Director: Chris Quick
Writers: Andy S. McEwan & Chris Quick
Cast: Duncan Airlie James, Chris Quick, Lynn Murray, Nicolette McKeown
Running time: 25mins
Filming a sequel is a treacherous business, whether you have billion-dollar-backers, or are relying on the odd tenner from Kickstarter to get it over the line. The key difficulty is being able to move your central characters on enough to justify revisiting them, but not so much that you put the core fan-base off. At the same time, the narrative needs some kind of knowing nod to reward return viewers for their loyalty, while still being able to have a life of its own.
In the case of absurdist Glaswegian comedy Autumn Never Dies, Chris Quick and Andy S. McEwan succeed admirably in presenting an enjoyable standalone film, while still managing to hark back to a wider universe outlined in a previous outing. The result is a glorious blend of dark, adult themes and affable stupidity that will have you with a moronic grin etched on your face for days.
Setting the stupendously dissonant tone of proceedings, we quickly learn that our lead character, Danny, is attempting to rebuild his life having hit rock bottom. Recently made redundant, he was dumped by his long-term girlfriend, before the death of a close friend seemingly pushed him to breaking point. Fortunately, his attempted suicide failed, and after months in hospital, he is looking to start over, with the help of his loutish if will-intentioned flatmate Nelson. Also, he is an ostrich.
Danny is an ostrich, and Nelson is a monkey – or rather, they are the poorly constructed sock-puppet versions of those animals. It is not something which the film ever feels the need to address, and it is all the better for it. On the one hand, having such potentially distressing topics being handled by puppets arguably offers the film a buffer through which people who live through them might need in order to stick with it for long enough for the film to overtly encourage them to seek help. The topics themselves are not handled cynically, and there are plenty of very genuine pieces of advice exchanged between characters who clearly do care for one another. At the same time, the choice provides more than a few moments of levity, where we still chuckle at the fact such horrendously dark motifs are being tackled by avatars that have all the emotional gravitas of Gordon the Gopher. We get a chance to laugh into the void – and occasionally that is extremely healthy.

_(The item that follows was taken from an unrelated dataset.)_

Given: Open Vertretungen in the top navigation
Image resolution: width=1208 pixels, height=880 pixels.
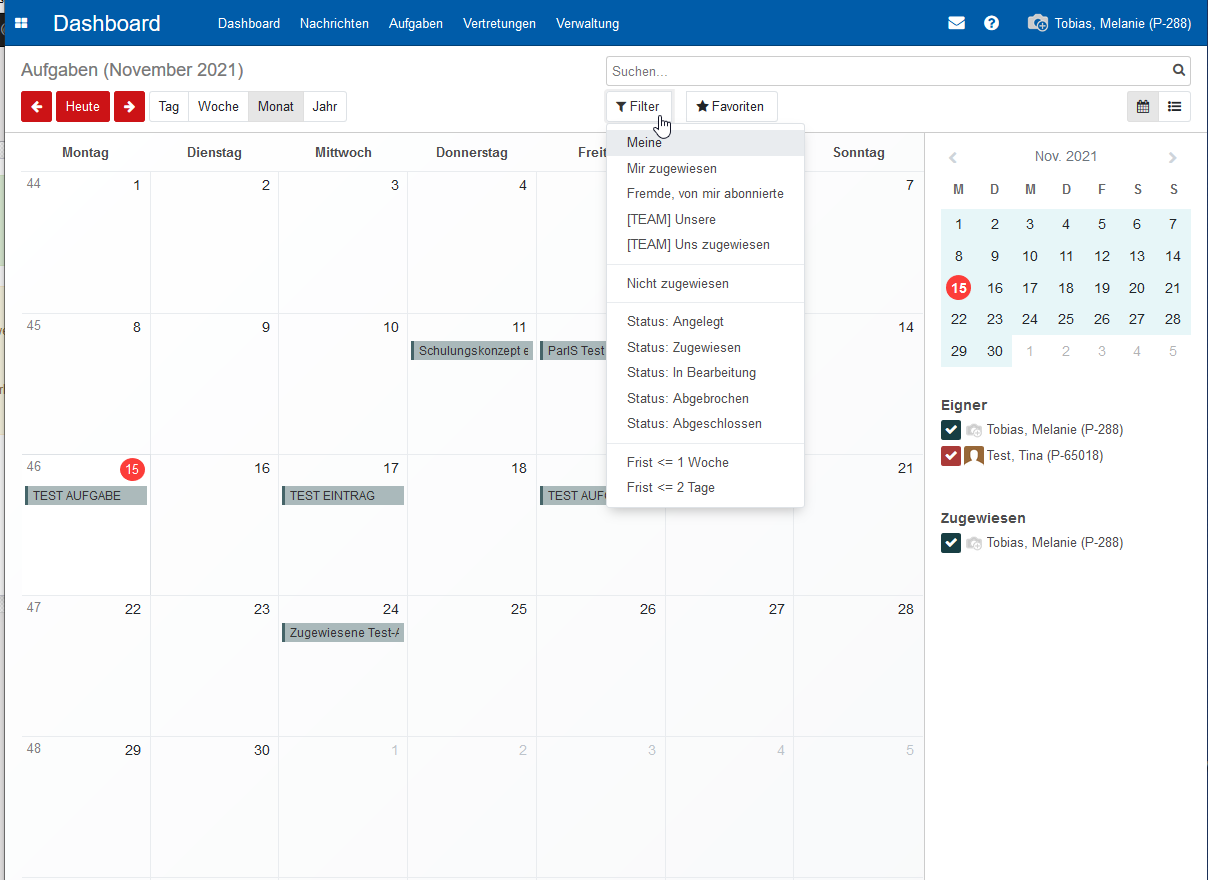Looking at the screenshot, I should click(x=499, y=23).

On top of this, the fact that the exact logistics of a stuffed animal ‘living a life’ of any sort is never explained means uninitiated members of the audience are also immediately primed to start filling in gaps or forgive details which went over their heads. Indeed, there were plenty of moments where I, as someone new to the world of Danny and Nelson, did need to look the other way in this manner. Unaware that this was a sequel until a post-viewing research session, I was somewhat in the dark about the in-jokey opening credits and the many references to the pair’s “deer friand” whose funeral opens the film. Fortunately, “screw it, it’s a film where apparently sock-puppets can rent houses and drive drunk” was all the answer I needed to get past my momentary confusion.

This in turn elevates a lot of the humour which would have been rather blunt in the hands of an adult human. However, as is the case when a viral video catches a toddler saying something particular outrageous, the abrasive stream of crass slang that suddenly tumbles forth from the mouths of Nelson in particular left me in stitches.
One of the most fantastically blunt examples of this is when Nelson is stuck for questions on a speed-date. “Do you like cornflakes?” he asks earnestly. His confused partner intimates that she does not. “Oh. Fuck off then.” Is it Shakespeare? No. Is it funny? Inescapably.
Somehow, even amid the chaos of a plot that moves with all the speed of a galloping ostrich, the film also finds space for a series of excellent cut-away gags – including a fake blockbuster featuring a confused Nazi-Al Qaeda and Communist-Bandito terrorist duo – and call backs to earlier plot-points, such as a running joke about an over-protective mother who is convinced everyone with a pen and paper is trying to draw pictures of her children. While this does verge on excessive in moments, not allowing some jokes the space they deserve for us to digest, it is a forgivable excess in a film so evidently pulling out all the stops to just make people happy. For all it’s loveable stupidity, then, Andy S. McEwan and Chris Quick’s script it is a fantastically choreographed piece of comedic writing, packed to the brim with vibrant details that not only make for good jokes, but bring their absurd and disjointed world to life.
As mentioned, after the final credits rolled, I was curious to learn more about the filmmakers, and discovered a previous episode in the Danny and Nelson saga. Personally, I don’t think it is quite as good as this – the absurdity is slightly toned down, and its story seems to take itself a little too seriously, if you can believe that possible from a film where puppets endure a midlife crisis. If you are keen to get a little glimpse of what I have seen, I heartily recommend that you seek it out. In the meantime, I for one am hoping for a third chapter in the story.

Crass, on-the-nose humour is deceptively hard to pull off – just shouting random nonsense out in any given moment will not cut the mustard without constructing a context where it surprises the audience, or the comic timing to make the most of that context. Autumn Never Dies has both – while still having enough heart to carry off some legitimately challenging themes for a surrealist comedy about ostriches and monkeys.